START Entries provided

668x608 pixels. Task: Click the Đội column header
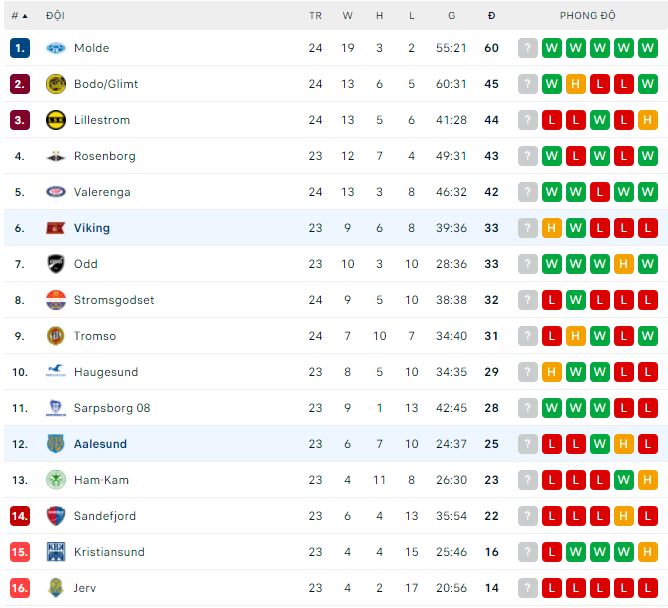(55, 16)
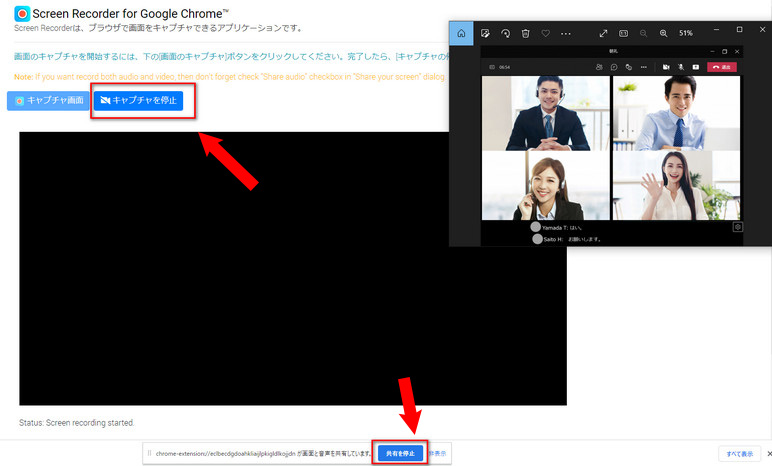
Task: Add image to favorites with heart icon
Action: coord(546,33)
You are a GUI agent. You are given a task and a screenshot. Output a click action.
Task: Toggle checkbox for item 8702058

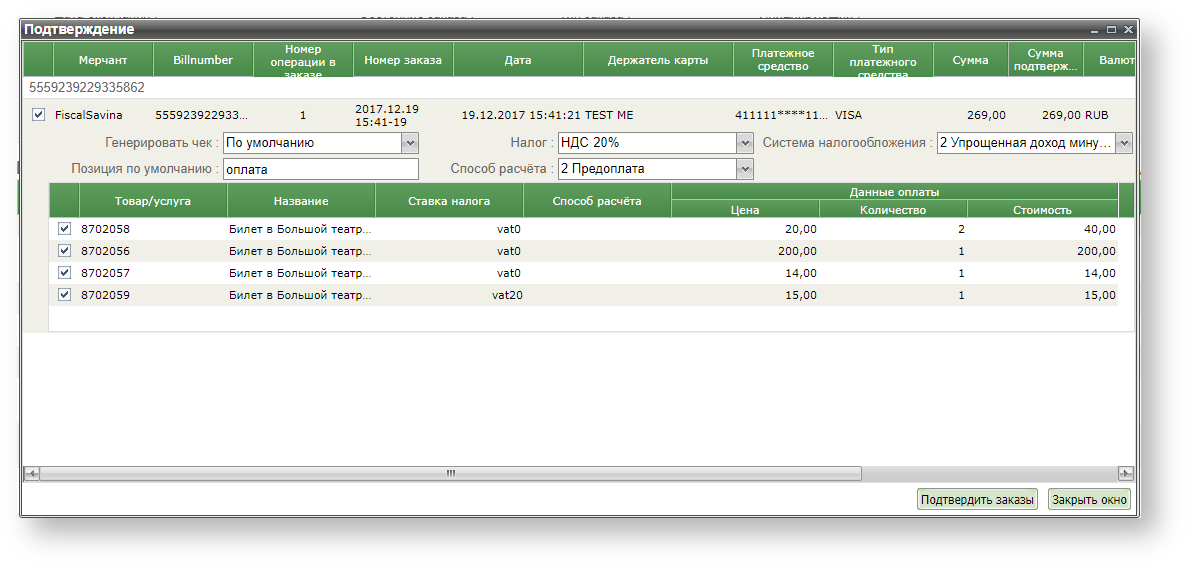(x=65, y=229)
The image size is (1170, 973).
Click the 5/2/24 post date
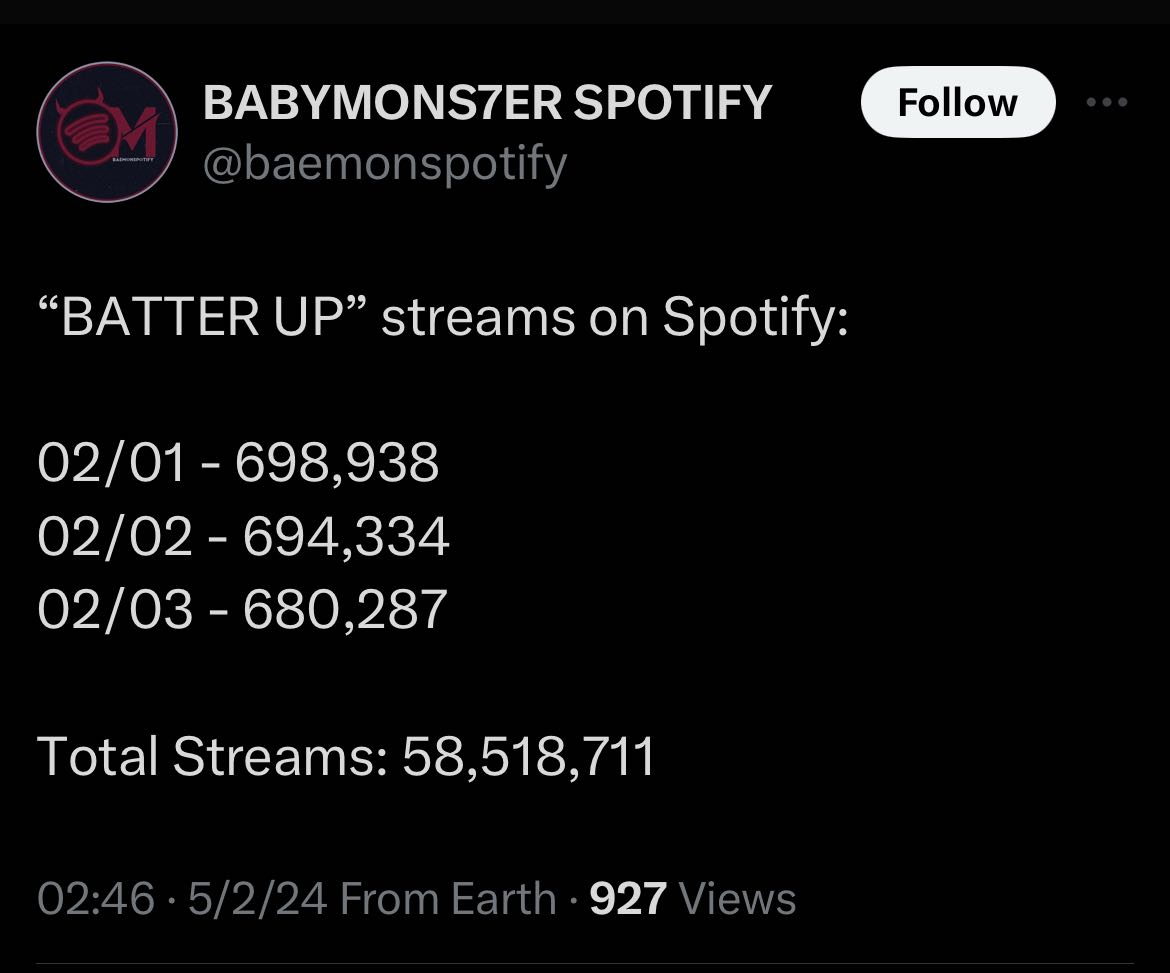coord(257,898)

END Entries provided
START Entries provided

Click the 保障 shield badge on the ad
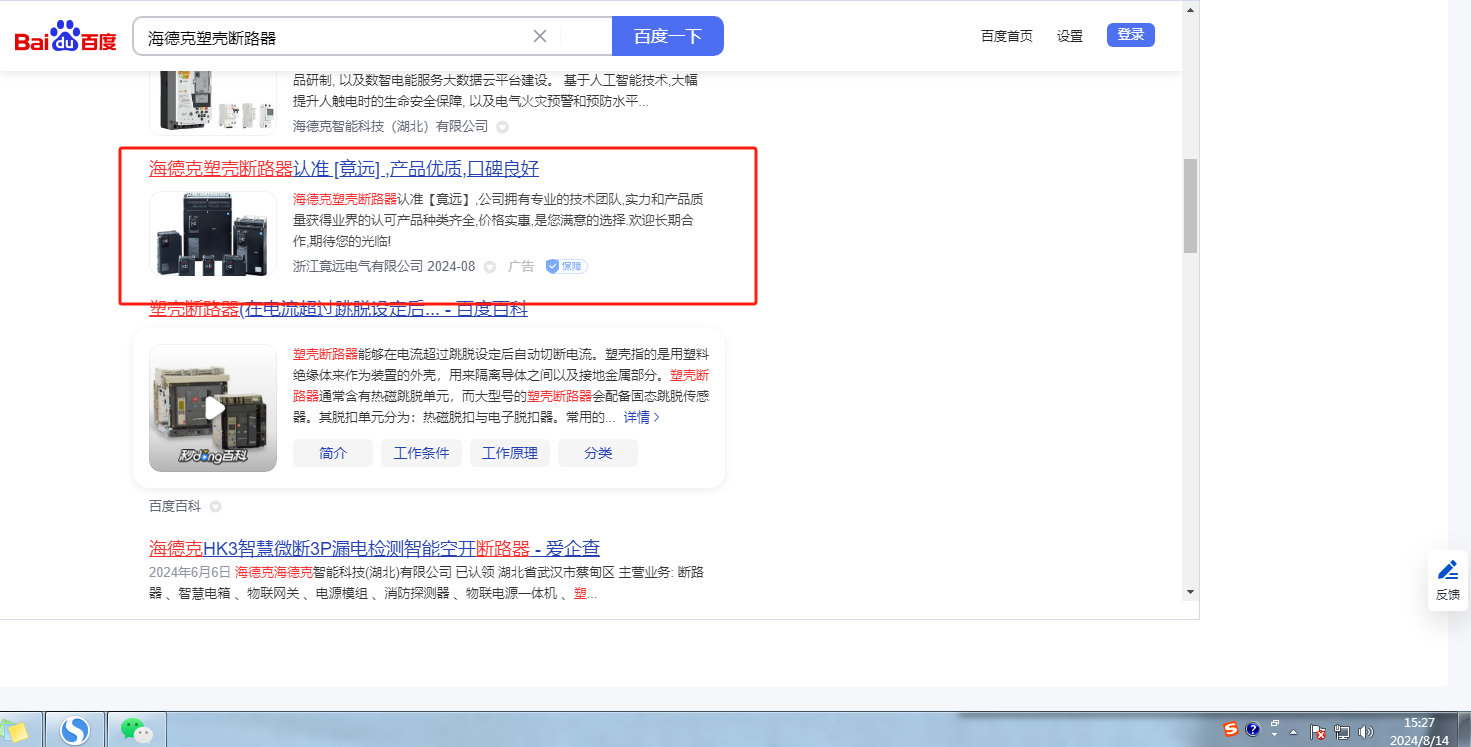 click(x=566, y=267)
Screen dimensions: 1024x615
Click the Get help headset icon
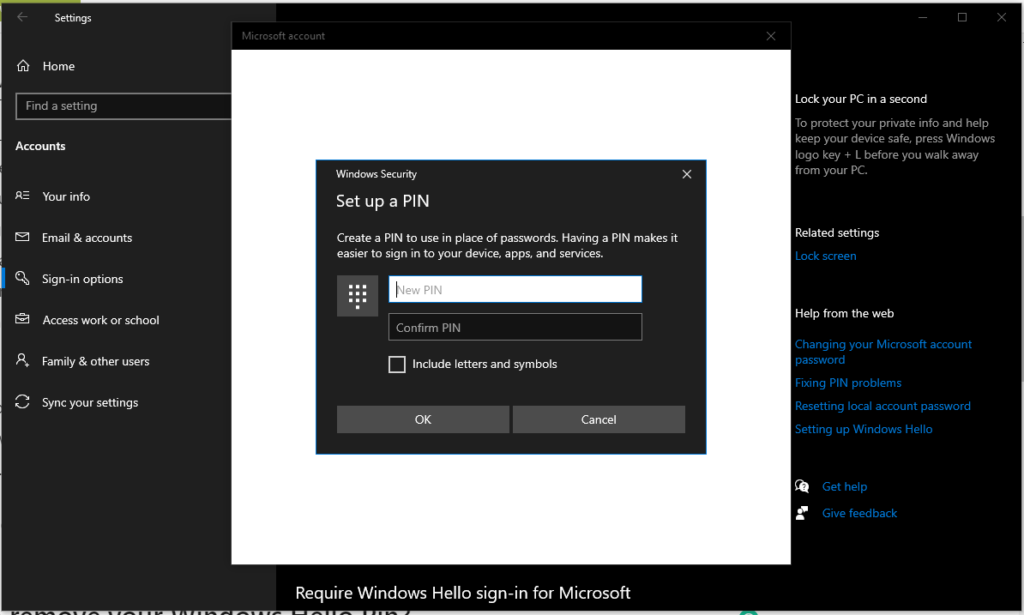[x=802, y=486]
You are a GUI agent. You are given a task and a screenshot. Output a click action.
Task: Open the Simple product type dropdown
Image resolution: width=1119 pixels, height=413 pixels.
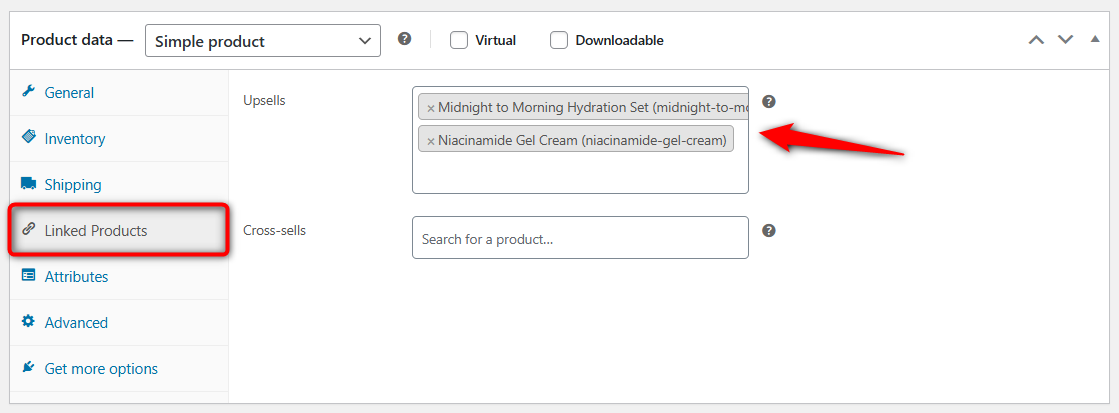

END Entries provided

In the part of the material that opens with the line containing "Click the 保障 shield badge on the ad" and closes with the line containing "Image resolution: width=1119", replace "headset icon" with "support icon" and write those lines out again with everything else unchanged, omitting the pictures.

Click the 保障 shield badge on the ad
 click(x=566, y=267)
Screen dimensions: 1024x615
Click the Get help support icon
[x=802, y=486]
You are a GUI agent. You are given a task and a screenshot. Output a click action.
Task: Open the Simple product type dropdown
Image resolution: width=1119 pixels, height=413 pixels.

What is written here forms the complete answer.